» CHALLENGE
Convert the data below into a JSON list of strings, one string per line, omitting any blank lines.

» GIVEN ENTRIES
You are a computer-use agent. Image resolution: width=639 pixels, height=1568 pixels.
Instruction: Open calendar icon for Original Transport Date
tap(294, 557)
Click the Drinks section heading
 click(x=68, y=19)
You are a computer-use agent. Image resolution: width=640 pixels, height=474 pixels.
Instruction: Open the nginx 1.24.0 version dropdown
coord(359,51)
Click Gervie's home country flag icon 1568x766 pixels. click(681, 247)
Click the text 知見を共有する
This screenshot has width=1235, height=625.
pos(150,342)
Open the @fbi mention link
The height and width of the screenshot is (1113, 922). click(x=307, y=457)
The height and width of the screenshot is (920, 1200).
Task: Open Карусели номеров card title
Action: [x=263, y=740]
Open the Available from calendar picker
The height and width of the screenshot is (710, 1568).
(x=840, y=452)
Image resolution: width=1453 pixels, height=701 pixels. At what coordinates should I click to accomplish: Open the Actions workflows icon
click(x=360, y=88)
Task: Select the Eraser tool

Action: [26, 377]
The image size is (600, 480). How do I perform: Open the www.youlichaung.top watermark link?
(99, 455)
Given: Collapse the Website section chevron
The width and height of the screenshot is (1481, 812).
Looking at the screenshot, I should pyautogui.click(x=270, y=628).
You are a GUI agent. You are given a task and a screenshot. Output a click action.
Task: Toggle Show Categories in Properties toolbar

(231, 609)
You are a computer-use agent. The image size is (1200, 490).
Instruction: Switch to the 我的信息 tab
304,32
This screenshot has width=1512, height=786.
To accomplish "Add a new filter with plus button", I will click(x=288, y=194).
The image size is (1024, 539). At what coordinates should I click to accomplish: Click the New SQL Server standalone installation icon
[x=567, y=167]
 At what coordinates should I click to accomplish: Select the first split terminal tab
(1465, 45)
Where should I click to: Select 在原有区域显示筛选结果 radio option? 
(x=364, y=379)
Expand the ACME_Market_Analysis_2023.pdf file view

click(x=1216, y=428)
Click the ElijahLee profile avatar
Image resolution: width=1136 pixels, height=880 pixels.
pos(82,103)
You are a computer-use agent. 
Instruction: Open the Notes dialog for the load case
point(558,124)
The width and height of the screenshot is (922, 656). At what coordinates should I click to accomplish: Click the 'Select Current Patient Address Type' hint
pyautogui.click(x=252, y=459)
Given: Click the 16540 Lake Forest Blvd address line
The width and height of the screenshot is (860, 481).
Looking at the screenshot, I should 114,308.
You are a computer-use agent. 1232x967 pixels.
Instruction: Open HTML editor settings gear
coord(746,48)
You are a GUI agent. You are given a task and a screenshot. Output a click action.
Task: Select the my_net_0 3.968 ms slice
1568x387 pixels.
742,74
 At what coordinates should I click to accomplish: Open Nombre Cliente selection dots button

» SOLVED EXERCISE
[
  "You are a computer-use agent. Image resolution: width=639 pixels, height=1568 pixels.",
  "Instruction: Open calendar icon for Original Transport Date",
  "tap(294, 557)",
  "Click the Drinks section heading",
  " click(x=68, y=19)",
  "You are a computer-use agent. Image resolution: width=640 pixels, height=474 pixels.",
  "Instruction: Open the nginx 1.24.0 version dropdown",
  "coord(359,51)",
  "Click Gervie's home country flag icon 1568x766 pixels. click(681, 247)",
  "Click the text 知見を共有する",
  "This screenshot has width=1235, height=625.",
  "pos(150,342)",
  "Open the @fbi mention link",
  "The height and width of the screenshot is (1113, 922). click(x=307, y=457)",
  "The height and width of the screenshot is (920, 1200).",
  "Task: Open Карусели номеров card title",
  "Action: [x=263, y=740]",
  "Open the Available from calendar picker",
  "The height and width of the screenshot is (710, 1568).",
  "(x=840, y=452)",
  "Image resolution: width=1453 pixels, height=701 pixels. At what coordinates should I click to accomplish: Open the Actions workflows icon",
  "click(x=360, y=88)",
  "Task: Select the Eraser tool",
  "Action: [26, 377]",
  "The image size is (600, 480). How do I perform: Open the www.youlichaung.top watermark link?",
  "(99, 455)",
  "Given: Collapse the Website section chevron",
  "The width and height of the screenshot is (1481, 812).",
  "Looking at the screenshot, I should pyautogui.click(x=270, y=628).",
  "You are a GUI agent. You are given a task and a screenshot. Output a click action.",
  "Task: Toggle Show Categories in Properties toolbar",
  "(231, 609)",
  "You are a computer-use agent. The image size is (1200, 490).",
  "Instruction: Switch to the 我的信息 tab",
  "304,32",
  "This screenshot has width=1512, height=786.",
  "To accomplish \"Add a new filter with plus button\", I will click(x=288, y=194).",
  "The image size is (1024, 539). At what coordinates should I click to accomplish: Click the New SQL Server standalone installation icon",
  "[x=567, y=167]",
  " At what coordinates should I click to accomplish: Select the first split terminal tab",
  "(1465, 45)",
  "Where should I click to: Select 在原有区域显示筛选结果 radio option? ",
  "(x=364, y=379)",
  "Expand the ACME_Market_Analysis_2023.pdf file view",
  "click(x=1216, y=428)",
  "Click the ElijahLee profile avatar",
  "Image resolution: width=1136 pixels, height=880 pixels.",
  "pos(82,103)",
  "You are a computer-use agent. ",
  "Instruction: Open the Notes dialog for the load case",
  "point(558,124)",
  "The width and height of the screenshot is (922, 656). At what coordinates should I click to accomplish: Click the 'Select Current Patient Address Type' hint",
  "pyautogui.click(x=252, y=459)",
  "Given: Click the 16540 Lake Forest Blvd address line",
  "The width and height of the screenshot is (860, 481).",
  "Looking at the screenshot, I should 114,308.",
  "You are a computer-use agent. 1232x967 pixels.",
  "Instruction: Open HTML editor settings gear",
  "coord(746,48)",
  "You are a GUI agent. You are given a task and a screenshot. Output a click action.",
  "Task: Select the my_net_0 3.968 ms slice",
  "1568x387 pixels.",
  "742,74",
  " At what coordinates should I click to accomplish: Open Nombre Cliente selection dots button"
]